Late last year, the 88-year-old St Nicholas Church was refurbished by Shanghai-based architecture firm Wutopia Labs. While the building wasn’t a church for long and has seen use as an office, residence and canteen, it takes more than a little derring-do to construct a poetry library within a historical site.
With a combination of 30 workers, 80 days and a whole lot of steel plates, the former church was transformed into a bookshop that’s home to more than a thousand books. “Book shops, once dying because of singularity are being revived because of diversity,” says Yu Ting, chief architect of Wutopia Labs
Divided into four main zones, each depicting a different theme, the Metal Rainbow, also by Wutopia Labs, aims to create a colourful world using symbolism. Pictured above is the Sanctuary of Crystals housing the latest arrivals, showcased on transparent acrylic shelves. This is also the first room that visitors will see when they first enter the bookshop.
Great architecture may be a joy to look at (and make for incredible Instagram shots), but creating genuinely inspiring bookshops that are worth a second or third visit requires a truly creative mind. To that end, we speak to X+Living’s founder Li Xiang, another Chinese architect making waves in the country’s burgeoning bookshop scene.
Her project in Guiyang for a popular Chinese chain, Zhongshuge, is all about muted elegance and an endless array of books invitingly reflected in the polished floors and ceilings.“That is just like the vision that Zhongshuge has always upheld: to create the most beautiful reading experience space for readers, where they harvest not only wisdom from books, but also the perception and sedimentation of life,” says X+Living architect, Li Xiang.

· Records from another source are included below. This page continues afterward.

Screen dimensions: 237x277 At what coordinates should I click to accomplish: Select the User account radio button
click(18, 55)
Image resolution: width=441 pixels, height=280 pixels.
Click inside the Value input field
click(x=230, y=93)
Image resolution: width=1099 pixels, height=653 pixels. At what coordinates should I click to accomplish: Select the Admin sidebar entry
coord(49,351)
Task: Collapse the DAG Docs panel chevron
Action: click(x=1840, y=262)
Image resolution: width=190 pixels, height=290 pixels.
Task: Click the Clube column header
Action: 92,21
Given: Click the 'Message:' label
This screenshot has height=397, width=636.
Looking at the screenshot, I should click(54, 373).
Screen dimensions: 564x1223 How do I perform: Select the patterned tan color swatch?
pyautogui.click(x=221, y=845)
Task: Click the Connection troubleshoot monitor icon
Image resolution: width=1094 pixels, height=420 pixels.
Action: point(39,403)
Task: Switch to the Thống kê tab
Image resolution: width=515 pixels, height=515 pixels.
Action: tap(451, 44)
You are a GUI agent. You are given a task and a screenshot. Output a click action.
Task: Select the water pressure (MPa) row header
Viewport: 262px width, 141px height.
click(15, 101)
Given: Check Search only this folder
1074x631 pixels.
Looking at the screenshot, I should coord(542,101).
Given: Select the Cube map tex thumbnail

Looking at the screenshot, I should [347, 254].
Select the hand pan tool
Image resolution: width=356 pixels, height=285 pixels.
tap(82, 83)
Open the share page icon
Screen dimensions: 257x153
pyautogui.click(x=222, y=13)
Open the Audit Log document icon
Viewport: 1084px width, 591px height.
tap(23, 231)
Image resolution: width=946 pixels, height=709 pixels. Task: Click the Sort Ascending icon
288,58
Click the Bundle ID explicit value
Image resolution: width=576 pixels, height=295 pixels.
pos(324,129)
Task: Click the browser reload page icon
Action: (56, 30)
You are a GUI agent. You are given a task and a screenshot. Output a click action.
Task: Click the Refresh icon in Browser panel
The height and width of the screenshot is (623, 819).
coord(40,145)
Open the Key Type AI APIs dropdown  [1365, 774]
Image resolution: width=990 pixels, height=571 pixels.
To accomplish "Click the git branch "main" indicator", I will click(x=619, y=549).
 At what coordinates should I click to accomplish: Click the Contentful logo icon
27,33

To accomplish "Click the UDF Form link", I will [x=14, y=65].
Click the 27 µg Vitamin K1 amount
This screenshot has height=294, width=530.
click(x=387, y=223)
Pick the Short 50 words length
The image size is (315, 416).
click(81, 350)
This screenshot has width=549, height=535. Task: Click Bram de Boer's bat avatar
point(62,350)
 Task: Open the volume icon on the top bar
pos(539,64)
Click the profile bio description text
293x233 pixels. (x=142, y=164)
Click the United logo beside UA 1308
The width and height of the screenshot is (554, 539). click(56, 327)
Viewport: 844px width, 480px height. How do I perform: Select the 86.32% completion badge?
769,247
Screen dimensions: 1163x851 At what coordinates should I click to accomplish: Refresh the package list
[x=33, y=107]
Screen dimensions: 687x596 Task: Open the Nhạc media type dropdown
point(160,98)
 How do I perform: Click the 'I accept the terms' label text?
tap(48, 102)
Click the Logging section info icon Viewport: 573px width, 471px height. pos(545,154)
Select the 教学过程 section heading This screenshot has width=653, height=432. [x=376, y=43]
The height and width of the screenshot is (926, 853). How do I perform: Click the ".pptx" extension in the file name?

The design of the bookshop, both aesthetically and functionally, creates the organic social situations that set cultural complexes apart from erstwhile bookshops. Eye-catching, geometric and avant-garde come to mind for Underground Forest, a neighbourhood centre with conference and reading rooms, a massive library, an art gallery and an audio-visual room in Onepark Gubei, an upmarket district. The architect? Wutopia Labs, of course.